***** Given records *****

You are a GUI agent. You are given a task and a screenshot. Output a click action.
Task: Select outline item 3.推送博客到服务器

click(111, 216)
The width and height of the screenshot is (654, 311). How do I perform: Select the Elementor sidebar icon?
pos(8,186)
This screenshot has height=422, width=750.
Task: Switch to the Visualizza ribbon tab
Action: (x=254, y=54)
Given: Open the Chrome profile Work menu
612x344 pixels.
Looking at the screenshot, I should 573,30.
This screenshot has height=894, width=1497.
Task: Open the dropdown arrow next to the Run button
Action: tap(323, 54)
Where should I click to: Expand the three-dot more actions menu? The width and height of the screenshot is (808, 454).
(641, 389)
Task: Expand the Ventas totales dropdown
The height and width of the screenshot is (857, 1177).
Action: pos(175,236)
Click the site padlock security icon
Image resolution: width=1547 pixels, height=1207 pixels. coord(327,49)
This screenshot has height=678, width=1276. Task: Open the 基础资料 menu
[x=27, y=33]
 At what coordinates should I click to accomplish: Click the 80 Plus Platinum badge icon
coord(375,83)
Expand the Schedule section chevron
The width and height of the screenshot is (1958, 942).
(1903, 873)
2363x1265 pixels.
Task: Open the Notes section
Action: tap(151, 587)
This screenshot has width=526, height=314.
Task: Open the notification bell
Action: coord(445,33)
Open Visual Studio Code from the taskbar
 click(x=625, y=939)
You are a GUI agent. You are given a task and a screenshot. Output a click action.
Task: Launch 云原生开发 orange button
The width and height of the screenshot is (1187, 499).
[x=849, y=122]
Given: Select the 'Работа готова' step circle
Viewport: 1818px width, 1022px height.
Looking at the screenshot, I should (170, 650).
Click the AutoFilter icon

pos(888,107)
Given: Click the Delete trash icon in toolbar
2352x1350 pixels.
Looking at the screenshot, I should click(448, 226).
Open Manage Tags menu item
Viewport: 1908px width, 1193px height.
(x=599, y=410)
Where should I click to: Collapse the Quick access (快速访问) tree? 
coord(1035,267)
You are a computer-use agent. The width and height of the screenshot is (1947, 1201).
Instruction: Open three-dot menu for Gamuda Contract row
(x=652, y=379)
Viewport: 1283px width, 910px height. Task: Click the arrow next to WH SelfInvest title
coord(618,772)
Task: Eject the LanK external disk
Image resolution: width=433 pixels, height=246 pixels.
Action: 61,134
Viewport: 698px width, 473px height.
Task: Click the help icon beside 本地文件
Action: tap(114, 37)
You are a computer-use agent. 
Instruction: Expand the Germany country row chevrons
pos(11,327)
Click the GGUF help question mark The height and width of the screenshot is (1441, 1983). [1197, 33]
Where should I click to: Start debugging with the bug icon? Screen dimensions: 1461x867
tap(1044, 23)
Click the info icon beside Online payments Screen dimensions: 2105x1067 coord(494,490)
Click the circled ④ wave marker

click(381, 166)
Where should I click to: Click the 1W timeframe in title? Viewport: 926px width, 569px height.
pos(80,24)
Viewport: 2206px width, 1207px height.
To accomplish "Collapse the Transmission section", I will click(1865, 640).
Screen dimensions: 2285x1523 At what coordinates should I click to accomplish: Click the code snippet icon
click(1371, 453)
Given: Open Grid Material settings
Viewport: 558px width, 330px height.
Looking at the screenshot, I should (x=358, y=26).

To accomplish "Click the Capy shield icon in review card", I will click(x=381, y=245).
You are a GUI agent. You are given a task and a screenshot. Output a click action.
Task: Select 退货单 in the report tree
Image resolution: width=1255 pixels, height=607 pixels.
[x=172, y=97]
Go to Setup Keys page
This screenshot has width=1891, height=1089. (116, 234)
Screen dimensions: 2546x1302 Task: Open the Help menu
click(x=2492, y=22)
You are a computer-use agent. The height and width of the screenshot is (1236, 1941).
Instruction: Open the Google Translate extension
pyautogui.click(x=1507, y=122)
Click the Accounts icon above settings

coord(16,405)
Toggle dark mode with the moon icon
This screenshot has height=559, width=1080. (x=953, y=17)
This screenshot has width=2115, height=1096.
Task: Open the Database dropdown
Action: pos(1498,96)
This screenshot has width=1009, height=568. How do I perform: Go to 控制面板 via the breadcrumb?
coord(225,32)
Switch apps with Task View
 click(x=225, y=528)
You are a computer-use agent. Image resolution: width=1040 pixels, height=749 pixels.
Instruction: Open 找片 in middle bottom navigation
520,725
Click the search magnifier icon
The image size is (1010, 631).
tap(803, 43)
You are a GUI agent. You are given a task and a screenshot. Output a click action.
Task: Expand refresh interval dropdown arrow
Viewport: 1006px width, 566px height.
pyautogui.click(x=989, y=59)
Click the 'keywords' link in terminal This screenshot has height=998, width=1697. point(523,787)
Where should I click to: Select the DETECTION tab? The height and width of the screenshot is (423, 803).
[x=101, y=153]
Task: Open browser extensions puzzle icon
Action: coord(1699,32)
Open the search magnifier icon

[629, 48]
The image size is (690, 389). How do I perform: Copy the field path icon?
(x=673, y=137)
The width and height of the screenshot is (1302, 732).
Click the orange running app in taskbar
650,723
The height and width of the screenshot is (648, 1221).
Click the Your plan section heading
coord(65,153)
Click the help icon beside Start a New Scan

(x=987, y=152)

*****

Take the line above containing "Open the search magnifier icon", the line containing "The height and width of the screenshot is (648, 1221).", and all lines in between, and copy them exactly without anything else.

### Answer area
Open the search magnifier icon

[629, 48]
The image size is (690, 389). How do I perform: Copy the field path icon?
(x=673, y=137)
The width and height of the screenshot is (1302, 732).
Click the orange running app in taskbar
650,723
The height and width of the screenshot is (648, 1221).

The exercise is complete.